この結果、経常利益は743,469千円(前年同期比23.7%増)となりました。
(特別利益、特別損失、当期純利益)
当事業年度における特別利益、特別損失は発生しておりませんが、法人税等合計を233,442千円計上しております。
この結果、当期純利益は510,027千円(前年同期比21.3%増)となりました。
④キャッシュ・フローの状況の分析
キャッシュ・フローの状況の分析につきましては、「(1)経営成績等の状況の概要 ③ キャッシュ・フローの状況」に記載のとおりであります。
⑤経営成績に重要な影響を与える要因についての分析
経営成績に重要な影響を与える要因については、「第2 事業の状況 3 事業等のリスク」に記載のとおりであります。
⑥資本の財源及び資金の流動性についての分析
当社の運転資金需要の主なものは、外注費、広告宣伝費、人件費、販売費及び一般管理費等の営業費用であります。
運転資金及び投資資金は自己資金のほか、金融機関からの長期借入により調達することとしております。なお、当事業年度末の現金及び預金は1,737,173千円であり、十分な流動性を確保していると考えております。

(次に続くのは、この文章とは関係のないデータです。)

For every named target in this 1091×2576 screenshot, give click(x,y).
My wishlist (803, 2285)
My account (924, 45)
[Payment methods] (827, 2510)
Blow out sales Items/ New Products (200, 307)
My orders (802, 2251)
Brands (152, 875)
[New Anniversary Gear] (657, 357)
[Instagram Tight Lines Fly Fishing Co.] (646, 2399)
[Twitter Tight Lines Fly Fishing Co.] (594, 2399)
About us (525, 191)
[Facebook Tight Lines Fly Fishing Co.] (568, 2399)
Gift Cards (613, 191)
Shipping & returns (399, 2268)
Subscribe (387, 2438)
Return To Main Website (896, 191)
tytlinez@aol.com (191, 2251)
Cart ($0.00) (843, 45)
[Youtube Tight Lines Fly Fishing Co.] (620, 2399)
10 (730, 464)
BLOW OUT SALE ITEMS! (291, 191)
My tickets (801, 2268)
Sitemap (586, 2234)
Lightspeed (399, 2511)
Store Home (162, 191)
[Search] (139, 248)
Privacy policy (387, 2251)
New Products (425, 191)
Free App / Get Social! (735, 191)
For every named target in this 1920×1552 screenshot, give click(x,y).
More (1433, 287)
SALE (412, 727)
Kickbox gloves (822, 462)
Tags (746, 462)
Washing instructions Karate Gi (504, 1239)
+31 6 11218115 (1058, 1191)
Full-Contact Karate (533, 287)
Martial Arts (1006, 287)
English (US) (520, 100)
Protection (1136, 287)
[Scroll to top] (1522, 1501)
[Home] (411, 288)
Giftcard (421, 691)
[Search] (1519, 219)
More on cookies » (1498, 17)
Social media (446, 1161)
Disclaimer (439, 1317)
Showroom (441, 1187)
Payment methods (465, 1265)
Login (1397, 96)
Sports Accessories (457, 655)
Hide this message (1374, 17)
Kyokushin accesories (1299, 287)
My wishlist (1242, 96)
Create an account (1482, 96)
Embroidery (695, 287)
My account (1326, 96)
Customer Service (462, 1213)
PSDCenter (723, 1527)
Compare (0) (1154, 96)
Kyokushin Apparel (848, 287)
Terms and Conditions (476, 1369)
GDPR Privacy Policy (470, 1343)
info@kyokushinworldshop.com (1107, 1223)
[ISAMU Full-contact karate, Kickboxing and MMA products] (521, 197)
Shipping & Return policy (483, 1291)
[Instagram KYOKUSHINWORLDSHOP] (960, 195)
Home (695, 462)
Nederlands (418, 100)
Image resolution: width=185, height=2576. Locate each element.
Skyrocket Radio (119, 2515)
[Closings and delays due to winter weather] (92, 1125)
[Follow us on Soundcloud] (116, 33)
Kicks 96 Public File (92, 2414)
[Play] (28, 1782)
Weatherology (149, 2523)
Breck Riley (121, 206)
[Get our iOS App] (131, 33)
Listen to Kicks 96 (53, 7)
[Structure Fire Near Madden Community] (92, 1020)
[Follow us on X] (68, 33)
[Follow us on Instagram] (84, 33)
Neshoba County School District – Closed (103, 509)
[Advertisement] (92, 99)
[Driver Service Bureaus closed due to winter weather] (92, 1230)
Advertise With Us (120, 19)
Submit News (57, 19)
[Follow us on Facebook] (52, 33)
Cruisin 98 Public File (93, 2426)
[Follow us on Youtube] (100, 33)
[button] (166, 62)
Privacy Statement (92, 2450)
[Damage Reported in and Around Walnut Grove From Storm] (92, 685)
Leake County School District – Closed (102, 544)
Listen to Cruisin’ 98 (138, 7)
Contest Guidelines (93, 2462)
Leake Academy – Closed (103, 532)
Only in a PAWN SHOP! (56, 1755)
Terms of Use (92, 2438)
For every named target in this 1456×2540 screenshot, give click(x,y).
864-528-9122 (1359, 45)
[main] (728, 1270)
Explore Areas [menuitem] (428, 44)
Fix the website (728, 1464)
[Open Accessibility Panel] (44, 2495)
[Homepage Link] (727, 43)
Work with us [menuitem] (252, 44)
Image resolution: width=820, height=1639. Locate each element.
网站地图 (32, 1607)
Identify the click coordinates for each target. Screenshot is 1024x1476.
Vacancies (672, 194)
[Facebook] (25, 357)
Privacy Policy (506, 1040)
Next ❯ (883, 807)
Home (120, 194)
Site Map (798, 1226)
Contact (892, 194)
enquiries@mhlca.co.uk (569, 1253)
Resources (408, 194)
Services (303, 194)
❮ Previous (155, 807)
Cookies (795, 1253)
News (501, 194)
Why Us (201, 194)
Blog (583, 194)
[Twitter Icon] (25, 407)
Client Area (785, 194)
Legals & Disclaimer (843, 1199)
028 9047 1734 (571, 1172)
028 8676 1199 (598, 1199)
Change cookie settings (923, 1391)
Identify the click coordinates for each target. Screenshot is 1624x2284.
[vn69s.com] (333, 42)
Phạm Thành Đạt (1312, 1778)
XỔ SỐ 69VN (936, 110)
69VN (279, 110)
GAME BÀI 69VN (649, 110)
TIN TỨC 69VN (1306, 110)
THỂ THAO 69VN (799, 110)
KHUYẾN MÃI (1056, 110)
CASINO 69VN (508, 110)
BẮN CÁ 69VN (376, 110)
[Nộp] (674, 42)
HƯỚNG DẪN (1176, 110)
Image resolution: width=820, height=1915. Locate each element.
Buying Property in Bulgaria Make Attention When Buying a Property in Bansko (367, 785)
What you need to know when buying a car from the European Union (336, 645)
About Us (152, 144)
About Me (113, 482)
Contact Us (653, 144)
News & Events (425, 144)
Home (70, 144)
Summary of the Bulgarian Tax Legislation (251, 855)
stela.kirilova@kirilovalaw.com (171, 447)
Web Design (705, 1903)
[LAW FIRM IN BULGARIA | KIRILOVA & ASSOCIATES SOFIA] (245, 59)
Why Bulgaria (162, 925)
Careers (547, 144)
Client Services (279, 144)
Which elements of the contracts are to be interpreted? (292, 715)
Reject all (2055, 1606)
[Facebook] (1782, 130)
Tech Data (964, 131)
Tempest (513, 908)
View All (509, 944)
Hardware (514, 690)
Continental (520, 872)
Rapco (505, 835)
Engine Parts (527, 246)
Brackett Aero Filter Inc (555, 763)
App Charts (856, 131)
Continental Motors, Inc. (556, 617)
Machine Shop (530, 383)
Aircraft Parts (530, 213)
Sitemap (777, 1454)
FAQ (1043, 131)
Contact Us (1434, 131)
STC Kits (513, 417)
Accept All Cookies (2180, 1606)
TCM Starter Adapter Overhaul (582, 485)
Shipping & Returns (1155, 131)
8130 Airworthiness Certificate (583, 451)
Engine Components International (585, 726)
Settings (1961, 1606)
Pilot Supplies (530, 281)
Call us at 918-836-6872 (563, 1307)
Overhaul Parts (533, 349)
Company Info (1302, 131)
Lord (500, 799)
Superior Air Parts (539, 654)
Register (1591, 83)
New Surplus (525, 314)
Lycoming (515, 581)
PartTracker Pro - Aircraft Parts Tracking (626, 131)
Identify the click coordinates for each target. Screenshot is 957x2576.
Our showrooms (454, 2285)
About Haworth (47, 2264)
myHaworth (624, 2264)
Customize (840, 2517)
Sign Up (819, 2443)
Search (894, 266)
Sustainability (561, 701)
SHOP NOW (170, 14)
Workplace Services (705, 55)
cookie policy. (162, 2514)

⑦経営方針、経営戦略、経営上の目標の達成状況を判断するための客観的な指標等
当社は、経営上の目標達成状況を判断するための客観的な指標として、売上高構成比の高い、Videoクラウド事業の収益モデルを重視しております。売上高及び営業利益の主な構成要素として下表の指標を主要な経営指標と位置付けております。
a.セールスコンサルタント数(注1)
b.納品件数(注2)
c.動画制作単価(注3)
d.内製化率(注4)
重要な経営指標
2020年6月期
2021年6月期
2022年6月期
2023年6月期
セールスコンサルタント数(人)
63
76
120
152
納品件数(件)
1,189
1,306
1,523
1,795
動画制作単価(千円)
860
1,100
1,320
1,314
内製化率(%)
33.6
34.1
46.6
77.2
(注)1.Videoクラウド事業(DXコンサルティングを除く。)のセールスコンサルタント在籍人数を期中平均算出
2.動画制作サービスの納品件数
3.動画制作サービスの平均制作単価であり、小数点以下は四捨五入
4.動画制作工程の「①ディレクション」「②撮影」「③編集」「④納品」のうち、「②撮影」以外の全ての工程を当社で担った案件の比率を算出
当該指標に対する今後の方針としては、中途採用を中心としたセールスコンサルタントの採用強化、それに伴う納品件数の増加、戦略的顧客ターゲット層の引き上げによる動画制作単価の向上、内製化促進による動画制作プロセスの改善とそれぞれを強化していくことで、結果として売上高、営業利益の成長に繋げていきたいと考えております。